De algemeen maatschappelijke verwachting is dat we met meer aan de slag moeten, en het liefst werken tot aan de wettelijke pensioenleeftijd. Alleen dan kunnen wij onze welvaart en onze stijgende gezondheidskosten het hoofd bieden. Wij zijn ervan overtuigd dat zoiets enkel haalbaar is in een situatie waarin mensen langer ‘kunnen’ en ‘willen’ werken. Dit vraagt van iedereen inspanningen. Iedere werknemer moet er zich van bewust worden dat geen enkele werkgever nog werkzekerheid kan bieden en dat een loopbaan zich zal afspelen over meerdere functies en hoogstwaarschijnlijk ook over meerdere werkgevers, dat er transitieperiodes zullen voorkomen, en dat zelfs een tijdelijke of definitieve overstap naar een bestaan als zelfstandige tot de mogelijkheden behoort. Een leven lang dezelfde job, ook in de industrie, is niet langer haalbaar. We moeten afstappen van de idee dat het leven pas begint na het werk. Werk en leven zijn immers één geheel, en gaan over zoveel meer dan enkel het loonbriefje.
We moeten dus evolueren naar een win-win voor werkgever en werknemer. Jobinhoud, werkplaats en verplaatsingstijd, … zullen veel belangrijker worden. De toekomst is dan ook aan die sectoren en bedrijven die de mogelijkheden en de moed hebben van ‘one fits all’-oplossingen af te stappen en ze te vervangen door een palet aan mogelijkheden op vlak van loonvoorwaarden, werkomstandigheden en werkinhoud. In een krappe arbeidsmarkt zijn dit de troeven in de ‘war for talent’.

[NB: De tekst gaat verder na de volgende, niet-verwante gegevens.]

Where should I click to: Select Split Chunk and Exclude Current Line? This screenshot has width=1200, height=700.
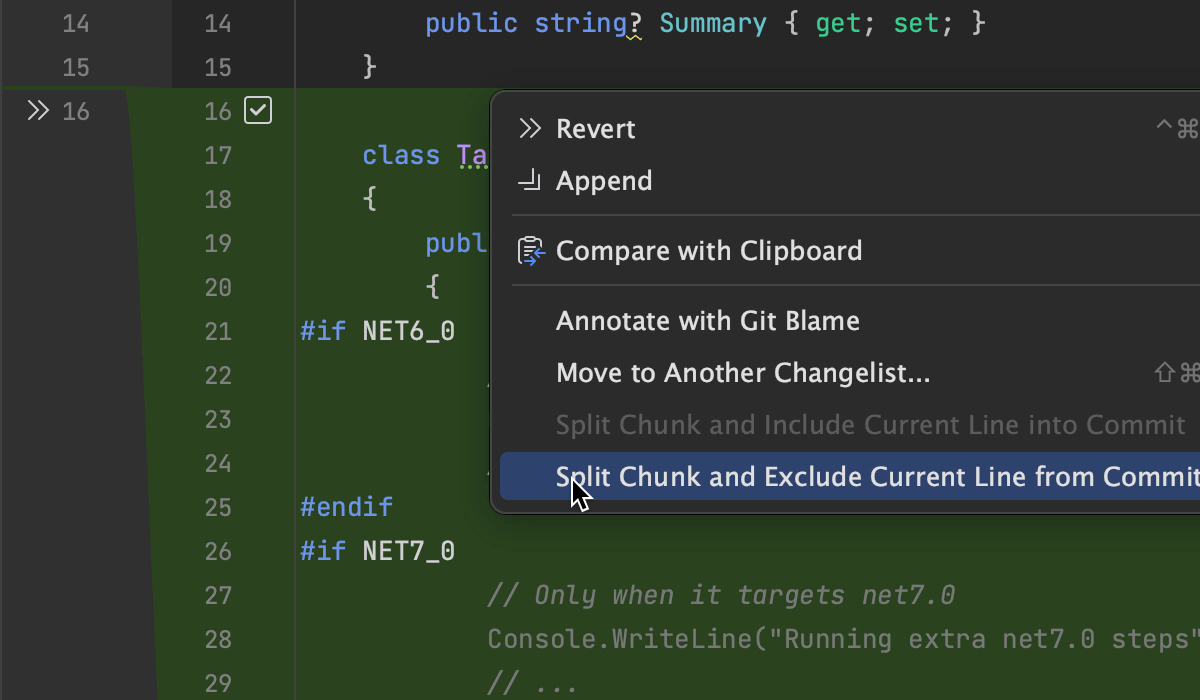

Blijven strijden voor de ‘oude’ industrieën via betogingen en nationaliseringen lijkt in deze gewijzigde context een gevecht van Don Quichote… We moeten ons richten op de toekomst en op zoek te gaan naar nieuwe paradigma’s. Het wegwerken van de – vaak kunstmatige – verschillen tussen arbeiders en bedienden zou alvast een eerste stap in de goede richting kunnen zijn. Maar er is veel meer nodig dan dat. Wij moeten de ‘goesting’ om te werken stimuleren, bij alle werknemers, jong én oud. En dat zal inspanningen van alle betrokken partijen vergen, niet in het minst van de werknemer zelf.